-- DATA FOR THE TASK follows --

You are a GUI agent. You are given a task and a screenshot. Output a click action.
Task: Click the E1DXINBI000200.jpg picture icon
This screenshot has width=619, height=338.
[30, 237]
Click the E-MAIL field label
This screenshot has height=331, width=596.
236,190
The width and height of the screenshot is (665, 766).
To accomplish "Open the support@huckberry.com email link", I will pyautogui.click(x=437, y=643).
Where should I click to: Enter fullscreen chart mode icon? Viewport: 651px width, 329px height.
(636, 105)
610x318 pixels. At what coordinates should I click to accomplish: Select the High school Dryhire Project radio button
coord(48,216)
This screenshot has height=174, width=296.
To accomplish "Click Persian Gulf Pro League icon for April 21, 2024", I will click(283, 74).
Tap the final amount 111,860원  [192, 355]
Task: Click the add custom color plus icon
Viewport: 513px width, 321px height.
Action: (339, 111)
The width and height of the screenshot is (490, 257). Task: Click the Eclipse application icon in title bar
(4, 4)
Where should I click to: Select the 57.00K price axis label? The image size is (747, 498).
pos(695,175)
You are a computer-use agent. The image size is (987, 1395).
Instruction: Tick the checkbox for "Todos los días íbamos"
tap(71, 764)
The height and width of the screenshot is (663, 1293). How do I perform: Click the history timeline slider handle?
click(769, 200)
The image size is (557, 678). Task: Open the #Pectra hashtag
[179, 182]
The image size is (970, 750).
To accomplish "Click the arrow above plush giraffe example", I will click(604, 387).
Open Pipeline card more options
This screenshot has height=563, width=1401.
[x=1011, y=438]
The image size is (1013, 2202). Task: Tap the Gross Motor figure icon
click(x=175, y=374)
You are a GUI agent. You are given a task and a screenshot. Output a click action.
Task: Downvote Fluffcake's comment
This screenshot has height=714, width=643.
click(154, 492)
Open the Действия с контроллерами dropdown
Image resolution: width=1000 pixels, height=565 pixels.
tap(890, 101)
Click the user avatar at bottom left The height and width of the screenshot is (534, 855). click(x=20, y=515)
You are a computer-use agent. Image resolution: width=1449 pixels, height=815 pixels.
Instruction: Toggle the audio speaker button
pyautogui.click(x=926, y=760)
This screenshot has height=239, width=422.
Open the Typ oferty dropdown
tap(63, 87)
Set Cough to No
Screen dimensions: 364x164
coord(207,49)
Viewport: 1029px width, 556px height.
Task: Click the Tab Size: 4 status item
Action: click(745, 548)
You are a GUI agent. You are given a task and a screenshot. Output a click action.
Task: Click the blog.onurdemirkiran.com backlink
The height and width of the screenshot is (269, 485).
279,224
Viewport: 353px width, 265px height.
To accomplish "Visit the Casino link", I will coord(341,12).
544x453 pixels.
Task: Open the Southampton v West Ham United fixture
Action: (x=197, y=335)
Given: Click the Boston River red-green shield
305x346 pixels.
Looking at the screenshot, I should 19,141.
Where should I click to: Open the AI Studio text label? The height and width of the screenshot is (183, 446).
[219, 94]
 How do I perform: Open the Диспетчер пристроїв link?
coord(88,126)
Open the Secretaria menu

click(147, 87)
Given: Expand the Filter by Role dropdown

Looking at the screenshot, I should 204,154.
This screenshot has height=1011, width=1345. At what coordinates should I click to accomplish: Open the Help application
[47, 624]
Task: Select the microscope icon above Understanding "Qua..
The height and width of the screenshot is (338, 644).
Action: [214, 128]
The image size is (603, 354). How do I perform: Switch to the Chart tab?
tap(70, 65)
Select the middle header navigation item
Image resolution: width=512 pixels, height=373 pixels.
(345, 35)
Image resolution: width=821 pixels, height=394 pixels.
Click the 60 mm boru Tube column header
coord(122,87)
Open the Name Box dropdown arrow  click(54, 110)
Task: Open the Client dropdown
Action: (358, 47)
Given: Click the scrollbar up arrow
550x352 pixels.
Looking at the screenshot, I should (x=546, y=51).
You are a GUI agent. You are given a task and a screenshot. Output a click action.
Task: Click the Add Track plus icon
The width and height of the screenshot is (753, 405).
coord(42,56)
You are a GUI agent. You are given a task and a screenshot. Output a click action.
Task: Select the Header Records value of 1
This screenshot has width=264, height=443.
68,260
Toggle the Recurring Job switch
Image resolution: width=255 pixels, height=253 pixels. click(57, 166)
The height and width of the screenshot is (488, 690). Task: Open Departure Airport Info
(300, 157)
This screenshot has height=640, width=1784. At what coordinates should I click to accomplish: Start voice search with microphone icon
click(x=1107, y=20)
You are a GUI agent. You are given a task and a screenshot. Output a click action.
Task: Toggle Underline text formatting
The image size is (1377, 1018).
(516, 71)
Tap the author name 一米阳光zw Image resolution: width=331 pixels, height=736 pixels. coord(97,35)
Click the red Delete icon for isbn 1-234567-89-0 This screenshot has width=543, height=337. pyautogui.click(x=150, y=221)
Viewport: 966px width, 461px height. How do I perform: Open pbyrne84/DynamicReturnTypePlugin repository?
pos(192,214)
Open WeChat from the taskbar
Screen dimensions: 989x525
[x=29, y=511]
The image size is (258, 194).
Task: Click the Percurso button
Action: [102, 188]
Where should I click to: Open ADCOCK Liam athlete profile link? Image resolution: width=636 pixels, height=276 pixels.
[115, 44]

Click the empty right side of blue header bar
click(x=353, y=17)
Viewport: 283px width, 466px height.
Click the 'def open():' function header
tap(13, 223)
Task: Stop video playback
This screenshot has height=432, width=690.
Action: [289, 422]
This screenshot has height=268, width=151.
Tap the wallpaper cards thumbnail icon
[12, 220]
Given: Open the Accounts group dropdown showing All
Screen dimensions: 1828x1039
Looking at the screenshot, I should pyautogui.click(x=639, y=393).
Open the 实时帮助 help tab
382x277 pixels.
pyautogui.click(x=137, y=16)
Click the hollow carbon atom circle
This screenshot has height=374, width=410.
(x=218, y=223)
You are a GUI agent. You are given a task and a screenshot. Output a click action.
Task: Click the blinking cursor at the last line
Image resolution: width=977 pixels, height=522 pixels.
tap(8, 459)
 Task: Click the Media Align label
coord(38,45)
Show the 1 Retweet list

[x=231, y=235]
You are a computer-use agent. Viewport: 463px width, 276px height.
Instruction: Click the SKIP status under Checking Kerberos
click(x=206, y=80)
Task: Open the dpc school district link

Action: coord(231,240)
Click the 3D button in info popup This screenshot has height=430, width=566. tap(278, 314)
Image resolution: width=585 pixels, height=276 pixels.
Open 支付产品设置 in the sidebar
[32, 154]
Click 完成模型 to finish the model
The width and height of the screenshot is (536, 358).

-- DATA FOR THE TASK concluded --

## TASK REQUIREMENTS
Give all of the lines above again, exactly as they are.

## ANSWER TO THE PROBLEM
You are a GUI agent. You are given a task and a screenshot. Output a click action.
Task: Click the E1DXINBI000200.jpg picture icon
This screenshot has width=619, height=338.
[30, 237]
Click the E-MAIL field label
This screenshot has height=331, width=596.
236,190
The width and height of the screenshot is (665, 766).
To accomplish "Open the support@huckberry.com email link", I will pyautogui.click(x=437, y=643).
Where should I click to: Enter fullscreen chart mode icon? Viewport: 651px width, 329px height.
(636, 105)
610x318 pixels. At what coordinates should I click to accomplish: Select the High school Dryhire Project radio button
coord(48,216)
This screenshot has height=174, width=296.
To accomplish "Click Persian Gulf Pro League icon for April 21, 2024", I will click(283, 74).
Tap the final amount 111,860원  [192, 355]
Task: Click the add custom color plus icon
Viewport: 513px width, 321px height.
Action: (339, 111)
The width and height of the screenshot is (490, 257). Task: Click the Eclipse application icon in title bar
(4, 4)
Where should I click to: Select the 57.00K price axis label? The image size is (747, 498).
pos(695,175)
You are a computer-use agent. The image size is (987, 1395).
Instruction: Tick the checkbox for "Todos los días íbamos"
tap(71, 764)
The height and width of the screenshot is (663, 1293). How do I perform: Click the history timeline slider handle?
click(769, 200)
The image size is (557, 678). Task: Open the #Pectra hashtag
[179, 182]
The image size is (970, 750).
To accomplish "Click the arrow above plush giraffe example", I will click(604, 387).
Open Pipeline card more options
This screenshot has height=563, width=1401.
[x=1011, y=438]
The image size is (1013, 2202). Task: Tap the Gross Motor figure icon
click(x=175, y=374)
You are a GUI agent. You are given a task and a screenshot. Output a click action.
Task: Downvote Fluffcake's comment
This screenshot has height=714, width=643.
click(154, 492)
Open the Действия с контроллерами dropdown
Image resolution: width=1000 pixels, height=565 pixels.
tap(890, 101)
Click the user avatar at bottom left The height and width of the screenshot is (534, 855). click(x=20, y=515)
You are a computer-use agent. Image resolution: width=1449 pixels, height=815 pixels.
Instruction: Toggle the audio speaker button
pyautogui.click(x=926, y=760)
This screenshot has height=239, width=422.
Open the Typ oferty dropdown
tap(63, 87)
Set Cough to No
Screen dimensions: 364x164
coord(207,49)
Viewport: 1029px width, 556px height.
Task: Click the Tab Size: 4 status item
Action: click(745, 548)
You are a GUI agent. You are given a task and a screenshot. Output a click action.
Task: Click the blog.onurdemirkiran.com backlink
The height and width of the screenshot is (269, 485).
279,224
Viewport: 353px width, 265px height.
To accomplish "Visit the Casino link", I will coord(341,12).
544x453 pixels.
Task: Open the Southampton v West Ham United fixture
Action: (x=197, y=335)
Given: Click the Boston River red-green shield
305x346 pixels.
Looking at the screenshot, I should 19,141.
Where should I click to: Open the AI Studio text label? The height and width of the screenshot is (183, 446).
[219, 94]
 How do I perform: Open the Диспетчер пристроїв link?
coord(88,126)
Open the Secretaria menu

click(147, 87)
Given: Expand the Filter by Role dropdown

Looking at the screenshot, I should 204,154.
This screenshot has height=1011, width=1345. At what coordinates should I click to accomplish: Open the Help application
[47, 624]
Task: Select the microscope icon above Understanding "Qua..
The height and width of the screenshot is (338, 644).
Action: [214, 128]
The image size is (603, 354). How do I perform: Switch to the Chart tab?
tap(70, 65)
Select the middle header navigation item
Image resolution: width=512 pixels, height=373 pixels.
(345, 35)
Image resolution: width=821 pixels, height=394 pixels.
Click the 60 mm boru Tube column header
coord(122,87)
Open the Name Box dropdown arrow  click(54, 110)
Task: Open the Client dropdown
Action: (358, 47)
Given: Click the scrollbar up arrow
550x352 pixels.
Looking at the screenshot, I should (x=546, y=51).
You are a GUI agent. You are given a task and a screenshot. Output a click action.
Task: Click the Add Track plus icon
The width and height of the screenshot is (753, 405).
coord(42,56)
You are a GUI agent. You are given a task and a screenshot. Output a click action.
Task: Select the Header Records value of 1
This screenshot has width=264, height=443.
68,260
Toggle the Recurring Job switch
Image resolution: width=255 pixels, height=253 pixels. click(57, 166)
The height and width of the screenshot is (488, 690). Task: Open Departure Airport Info
(300, 157)
This screenshot has height=640, width=1784. At what coordinates should I click to accomplish: Start voice search with microphone icon
click(x=1107, y=20)
You are a GUI agent. You are given a task and a screenshot. Output a click action.
Task: Toggle Underline text formatting
The image size is (1377, 1018).
(516, 71)
Tap the author name 一米阳光zw Image resolution: width=331 pixels, height=736 pixels. coord(97,35)
Click the red Delete icon for isbn 1-234567-89-0 This screenshot has width=543, height=337. pyautogui.click(x=150, y=221)
Viewport: 966px width, 461px height. How do I perform: Open pbyrne84/DynamicReturnTypePlugin repository?
pos(192,214)
Open WeChat from the taskbar
Screen dimensions: 989x525
[x=29, y=511]
The image size is (258, 194).
Task: Click the Percurso button
Action: [102, 188]
Where should I click to: Open ADCOCK Liam athlete profile link? Image resolution: width=636 pixels, height=276 pixels.
[115, 44]

Click the empty right side of blue header bar
click(x=353, y=17)
Viewport: 283px width, 466px height.
Click the 'def open():' function header
tap(13, 223)
Task: Stop video playback
This screenshot has height=432, width=690.
Action: [289, 422]
This screenshot has height=268, width=151.
Tap the wallpaper cards thumbnail icon
[12, 220]
Given: Open the Accounts group dropdown showing All
Screen dimensions: 1828x1039
Looking at the screenshot, I should pyautogui.click(x=639, y=393).
Open the 实时帮助 help tab
382x277 pixels.
pyautogui.click(x=137, y=16)
Click the hollow carbon atom circle
This screenshot has height=374, width=410.
(x=218, y=223)
You are a GUI agent. You are given a task and a screenshot. Output a click action.
Task: Click the blinking cursor at the last line
Image resolution: width=977 pixels, height=522 pixels.
tap(8, 459)
 Task: Click the Media Align label
coord(38,45)
Show the 1 Retweet list

[x=231, y=235]
You are a computer-use agent. Viewport: 463px width, 276px height.
Instruction: Click the SKIP status under Checking Kerberos
click(x=206, y=80)
Task: Open the dpc school district link

Action: coord(231,240)
Click the 3D button in info popup This screenshot has height=430, width=566. tap(278, 314)
Image resolution: width=585 pixels, height=276 pixels.
Open 支付产品设置 in the sidebar
[32, 154]
Click 完成模型 to finish the model
The width and height of the screenshot is (536, 358).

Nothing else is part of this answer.